Alderon’s Kami iron ore project is in a “holding pattern,” says the company’s CEO, awaiting the completion of the project’s environmental assessment.
Alderon president and CEO Tayfun Eldem speaks about the company’s Kami project at the Resource Investors Forum at the Sheraton hotel on Monday afternoon.
— Photo by Daniel MacEachern/The Telegram
“Consequently what we’re doing is we’re advancing engineering, and we’ll continue to advance it,” said Tayfun Eldem, also Alderon’s president, just after he presented a project update at this year’s Resource Investors Forum at the Sheraton hotel on Monday afternoon.
“As well, we’re working on the infrastructure agreements. We have been in ongoing discussions with Nalcor for quite a while now, and we’re now almost on the verge of completing a power purchase agreement, which we expect to have in place sometime this year.”
While it awaits the release of the environmental assessment — expected later this year — Alderon is also in discussions with the Iron Ore Co. of Canada and Cliffs Natural Resources to work out rail agreements. It is also negotiating the benefits agreement with aboriginal groups and the government of Newfoundland and Labrador.

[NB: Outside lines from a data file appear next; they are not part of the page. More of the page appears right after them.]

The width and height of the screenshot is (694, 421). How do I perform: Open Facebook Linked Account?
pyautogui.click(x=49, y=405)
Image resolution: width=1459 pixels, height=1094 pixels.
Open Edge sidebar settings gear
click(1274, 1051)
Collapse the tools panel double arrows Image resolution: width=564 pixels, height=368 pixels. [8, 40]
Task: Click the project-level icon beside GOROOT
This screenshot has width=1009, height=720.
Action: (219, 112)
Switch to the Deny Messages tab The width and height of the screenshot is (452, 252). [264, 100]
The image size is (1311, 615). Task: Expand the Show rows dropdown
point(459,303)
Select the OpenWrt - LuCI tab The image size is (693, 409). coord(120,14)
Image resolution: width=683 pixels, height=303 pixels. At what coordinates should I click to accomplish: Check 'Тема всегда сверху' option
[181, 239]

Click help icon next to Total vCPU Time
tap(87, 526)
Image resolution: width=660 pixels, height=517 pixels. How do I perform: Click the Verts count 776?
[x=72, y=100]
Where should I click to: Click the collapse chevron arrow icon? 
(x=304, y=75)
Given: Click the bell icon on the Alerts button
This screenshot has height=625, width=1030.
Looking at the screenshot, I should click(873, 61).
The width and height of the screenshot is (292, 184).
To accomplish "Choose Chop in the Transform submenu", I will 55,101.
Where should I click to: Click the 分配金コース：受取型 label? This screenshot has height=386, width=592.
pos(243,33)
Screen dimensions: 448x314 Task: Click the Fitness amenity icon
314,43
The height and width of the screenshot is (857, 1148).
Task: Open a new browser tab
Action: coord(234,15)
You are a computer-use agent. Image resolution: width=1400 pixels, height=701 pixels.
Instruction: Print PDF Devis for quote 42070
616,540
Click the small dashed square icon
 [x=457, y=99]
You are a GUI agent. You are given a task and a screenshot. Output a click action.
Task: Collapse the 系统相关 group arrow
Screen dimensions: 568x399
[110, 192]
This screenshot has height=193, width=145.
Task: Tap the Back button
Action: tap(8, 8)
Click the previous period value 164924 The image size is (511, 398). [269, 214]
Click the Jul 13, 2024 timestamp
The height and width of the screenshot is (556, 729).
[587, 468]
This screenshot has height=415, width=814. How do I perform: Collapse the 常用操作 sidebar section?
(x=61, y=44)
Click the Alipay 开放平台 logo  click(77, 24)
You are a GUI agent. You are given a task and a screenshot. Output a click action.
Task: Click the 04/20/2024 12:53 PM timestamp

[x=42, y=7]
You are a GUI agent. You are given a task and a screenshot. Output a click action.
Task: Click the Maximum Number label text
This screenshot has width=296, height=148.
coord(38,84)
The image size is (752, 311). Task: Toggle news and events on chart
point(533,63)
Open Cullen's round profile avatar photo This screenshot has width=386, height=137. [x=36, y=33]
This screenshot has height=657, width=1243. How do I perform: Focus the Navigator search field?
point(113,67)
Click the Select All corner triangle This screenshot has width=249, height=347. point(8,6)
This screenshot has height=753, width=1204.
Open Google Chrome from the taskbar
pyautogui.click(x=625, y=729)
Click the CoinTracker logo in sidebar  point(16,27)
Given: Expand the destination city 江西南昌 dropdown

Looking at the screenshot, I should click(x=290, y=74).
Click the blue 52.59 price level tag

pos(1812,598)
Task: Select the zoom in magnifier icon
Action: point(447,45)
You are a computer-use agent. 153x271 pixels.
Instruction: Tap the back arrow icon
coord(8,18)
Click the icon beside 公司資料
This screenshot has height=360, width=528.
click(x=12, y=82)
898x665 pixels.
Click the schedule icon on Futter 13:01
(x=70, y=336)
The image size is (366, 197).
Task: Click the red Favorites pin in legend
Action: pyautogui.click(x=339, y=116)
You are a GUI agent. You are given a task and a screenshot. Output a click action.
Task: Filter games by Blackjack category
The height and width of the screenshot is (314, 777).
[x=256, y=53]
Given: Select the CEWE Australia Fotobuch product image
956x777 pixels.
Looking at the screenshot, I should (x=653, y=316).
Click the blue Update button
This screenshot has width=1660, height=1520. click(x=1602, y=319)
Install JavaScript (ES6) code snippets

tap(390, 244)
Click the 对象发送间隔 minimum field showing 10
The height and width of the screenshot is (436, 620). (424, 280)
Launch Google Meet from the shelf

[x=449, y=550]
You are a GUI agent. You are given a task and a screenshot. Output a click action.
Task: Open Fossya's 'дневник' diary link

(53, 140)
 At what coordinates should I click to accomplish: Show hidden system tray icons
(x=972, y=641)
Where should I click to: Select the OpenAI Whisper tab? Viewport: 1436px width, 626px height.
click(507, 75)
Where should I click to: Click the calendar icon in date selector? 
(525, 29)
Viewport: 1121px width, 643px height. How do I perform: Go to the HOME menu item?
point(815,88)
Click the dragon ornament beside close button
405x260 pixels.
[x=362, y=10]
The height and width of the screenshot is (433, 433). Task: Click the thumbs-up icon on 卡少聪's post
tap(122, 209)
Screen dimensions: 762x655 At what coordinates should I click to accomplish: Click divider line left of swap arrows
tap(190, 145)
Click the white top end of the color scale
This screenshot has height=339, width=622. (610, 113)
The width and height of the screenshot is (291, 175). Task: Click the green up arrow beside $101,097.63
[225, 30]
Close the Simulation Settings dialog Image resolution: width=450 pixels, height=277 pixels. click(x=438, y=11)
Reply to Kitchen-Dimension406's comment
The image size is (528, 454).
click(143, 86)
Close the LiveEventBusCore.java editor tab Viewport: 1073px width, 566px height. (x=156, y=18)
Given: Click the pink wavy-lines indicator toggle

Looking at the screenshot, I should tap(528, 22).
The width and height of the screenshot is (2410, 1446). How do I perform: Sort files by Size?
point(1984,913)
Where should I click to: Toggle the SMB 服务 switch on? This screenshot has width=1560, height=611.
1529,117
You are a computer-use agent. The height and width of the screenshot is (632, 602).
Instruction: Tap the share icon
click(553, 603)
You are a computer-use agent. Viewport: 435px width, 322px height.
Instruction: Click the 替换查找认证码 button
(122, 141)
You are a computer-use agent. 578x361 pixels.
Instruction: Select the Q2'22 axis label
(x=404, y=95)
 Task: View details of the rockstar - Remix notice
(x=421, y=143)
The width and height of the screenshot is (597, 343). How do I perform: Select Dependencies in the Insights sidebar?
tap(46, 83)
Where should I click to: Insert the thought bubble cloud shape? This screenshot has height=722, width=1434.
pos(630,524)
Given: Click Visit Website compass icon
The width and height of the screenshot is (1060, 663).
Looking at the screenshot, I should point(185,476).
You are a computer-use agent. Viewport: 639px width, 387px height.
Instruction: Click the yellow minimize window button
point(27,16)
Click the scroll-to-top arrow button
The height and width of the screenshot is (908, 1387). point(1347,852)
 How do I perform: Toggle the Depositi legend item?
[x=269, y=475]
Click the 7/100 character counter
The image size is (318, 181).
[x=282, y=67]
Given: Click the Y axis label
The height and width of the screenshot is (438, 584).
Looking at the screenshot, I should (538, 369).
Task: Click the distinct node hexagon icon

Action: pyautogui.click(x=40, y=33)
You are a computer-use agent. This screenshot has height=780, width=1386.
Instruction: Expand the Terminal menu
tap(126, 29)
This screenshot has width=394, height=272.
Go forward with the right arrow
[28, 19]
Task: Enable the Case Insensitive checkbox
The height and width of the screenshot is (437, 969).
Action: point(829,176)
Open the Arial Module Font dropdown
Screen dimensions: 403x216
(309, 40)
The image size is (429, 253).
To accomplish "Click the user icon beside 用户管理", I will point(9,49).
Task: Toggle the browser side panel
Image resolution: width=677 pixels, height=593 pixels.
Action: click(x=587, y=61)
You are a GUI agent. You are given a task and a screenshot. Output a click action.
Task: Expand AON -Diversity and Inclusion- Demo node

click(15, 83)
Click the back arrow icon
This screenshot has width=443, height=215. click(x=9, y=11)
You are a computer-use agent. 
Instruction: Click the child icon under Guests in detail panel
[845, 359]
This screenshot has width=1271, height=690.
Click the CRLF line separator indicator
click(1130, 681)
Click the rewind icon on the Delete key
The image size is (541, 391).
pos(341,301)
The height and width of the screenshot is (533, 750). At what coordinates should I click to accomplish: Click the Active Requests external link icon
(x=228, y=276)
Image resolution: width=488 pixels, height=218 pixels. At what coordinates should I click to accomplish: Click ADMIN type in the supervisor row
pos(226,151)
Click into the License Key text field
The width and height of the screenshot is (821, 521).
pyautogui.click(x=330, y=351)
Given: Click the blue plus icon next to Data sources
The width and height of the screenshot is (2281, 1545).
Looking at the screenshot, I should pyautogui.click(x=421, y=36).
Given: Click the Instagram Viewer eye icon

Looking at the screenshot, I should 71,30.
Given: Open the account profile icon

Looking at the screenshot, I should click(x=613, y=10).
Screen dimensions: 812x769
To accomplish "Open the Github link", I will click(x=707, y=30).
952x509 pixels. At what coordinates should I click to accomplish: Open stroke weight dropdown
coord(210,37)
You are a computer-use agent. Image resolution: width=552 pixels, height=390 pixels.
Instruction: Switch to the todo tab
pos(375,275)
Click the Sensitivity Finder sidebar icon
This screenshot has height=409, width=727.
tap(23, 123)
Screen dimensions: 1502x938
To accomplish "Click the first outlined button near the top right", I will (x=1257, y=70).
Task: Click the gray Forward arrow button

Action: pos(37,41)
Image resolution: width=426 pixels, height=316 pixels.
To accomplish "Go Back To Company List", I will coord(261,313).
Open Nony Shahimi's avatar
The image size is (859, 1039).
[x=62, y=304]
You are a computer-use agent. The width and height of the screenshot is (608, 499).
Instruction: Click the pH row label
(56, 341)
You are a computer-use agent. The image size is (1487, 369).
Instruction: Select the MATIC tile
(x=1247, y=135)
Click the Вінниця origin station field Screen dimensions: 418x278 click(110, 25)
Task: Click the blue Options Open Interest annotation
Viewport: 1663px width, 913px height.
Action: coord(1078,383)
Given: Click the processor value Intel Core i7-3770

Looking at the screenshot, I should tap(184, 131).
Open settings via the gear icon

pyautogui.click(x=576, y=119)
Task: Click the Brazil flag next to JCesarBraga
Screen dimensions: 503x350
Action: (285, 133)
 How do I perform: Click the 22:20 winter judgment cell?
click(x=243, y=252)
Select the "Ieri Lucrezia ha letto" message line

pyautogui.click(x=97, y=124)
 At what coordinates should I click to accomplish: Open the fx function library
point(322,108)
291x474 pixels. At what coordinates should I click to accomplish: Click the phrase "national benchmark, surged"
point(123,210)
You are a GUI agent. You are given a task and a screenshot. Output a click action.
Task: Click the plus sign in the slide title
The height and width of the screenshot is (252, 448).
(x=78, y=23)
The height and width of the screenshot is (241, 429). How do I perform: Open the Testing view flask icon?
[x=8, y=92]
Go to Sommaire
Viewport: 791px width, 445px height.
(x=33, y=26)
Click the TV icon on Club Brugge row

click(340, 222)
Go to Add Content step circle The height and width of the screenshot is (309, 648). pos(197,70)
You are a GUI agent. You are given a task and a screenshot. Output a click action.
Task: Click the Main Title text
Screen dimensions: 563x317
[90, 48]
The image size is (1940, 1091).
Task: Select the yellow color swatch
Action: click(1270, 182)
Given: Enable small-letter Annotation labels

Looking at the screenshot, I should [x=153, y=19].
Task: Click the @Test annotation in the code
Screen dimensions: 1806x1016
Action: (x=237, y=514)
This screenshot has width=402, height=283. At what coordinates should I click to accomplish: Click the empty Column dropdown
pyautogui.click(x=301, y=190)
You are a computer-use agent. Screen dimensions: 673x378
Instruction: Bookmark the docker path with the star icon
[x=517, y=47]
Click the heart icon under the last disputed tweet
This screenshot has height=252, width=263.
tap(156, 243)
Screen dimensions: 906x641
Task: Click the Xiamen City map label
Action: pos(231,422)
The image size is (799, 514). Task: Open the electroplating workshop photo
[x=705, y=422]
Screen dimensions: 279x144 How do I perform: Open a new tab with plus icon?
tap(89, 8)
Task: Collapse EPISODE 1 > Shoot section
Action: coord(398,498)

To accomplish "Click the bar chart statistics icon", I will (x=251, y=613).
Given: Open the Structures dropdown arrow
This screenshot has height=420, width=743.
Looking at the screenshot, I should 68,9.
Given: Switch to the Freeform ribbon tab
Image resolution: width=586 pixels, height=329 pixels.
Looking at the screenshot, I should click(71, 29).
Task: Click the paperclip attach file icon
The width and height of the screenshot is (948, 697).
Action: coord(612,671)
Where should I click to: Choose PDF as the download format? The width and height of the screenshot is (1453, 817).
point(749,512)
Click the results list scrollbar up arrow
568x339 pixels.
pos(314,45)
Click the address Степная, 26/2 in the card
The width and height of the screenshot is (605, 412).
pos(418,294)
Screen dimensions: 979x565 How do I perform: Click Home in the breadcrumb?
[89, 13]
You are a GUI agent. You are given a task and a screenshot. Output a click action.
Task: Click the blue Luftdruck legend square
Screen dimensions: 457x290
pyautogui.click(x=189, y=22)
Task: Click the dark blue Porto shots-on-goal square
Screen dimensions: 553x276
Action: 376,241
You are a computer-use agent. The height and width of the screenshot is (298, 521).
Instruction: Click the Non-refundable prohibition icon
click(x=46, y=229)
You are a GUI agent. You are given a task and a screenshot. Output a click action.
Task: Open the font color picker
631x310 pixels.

The company is also taking steps to arranging a billion dollars in financing for the project in Western Labrador.
“We’ve just announced our lead arranger, BNP Paribas, for debt financing,” he said. “Parallel with that, we’re working on bringing another offtake partner to the table.”
The $1.27-billion Kami project is 25 per cent owned by the Chinese Hebei Iron and Steel Group, which also has about a 20 per cent stake in Alderon, and has also pledged to buy 60 per cent of the annual production of an estimate eight million tonnes per year.
Alderon estimates the project will provide 39,000 person-years of employment and contribute
$3.9 billion in taxes to the province over its projected 30-year life. Eldem said the 30-year estimate is based on one billion tonnes of ore, but the project has an established 1.8 billion tonnes, meaning the project could “easily” be extended an extra 15 years, he said.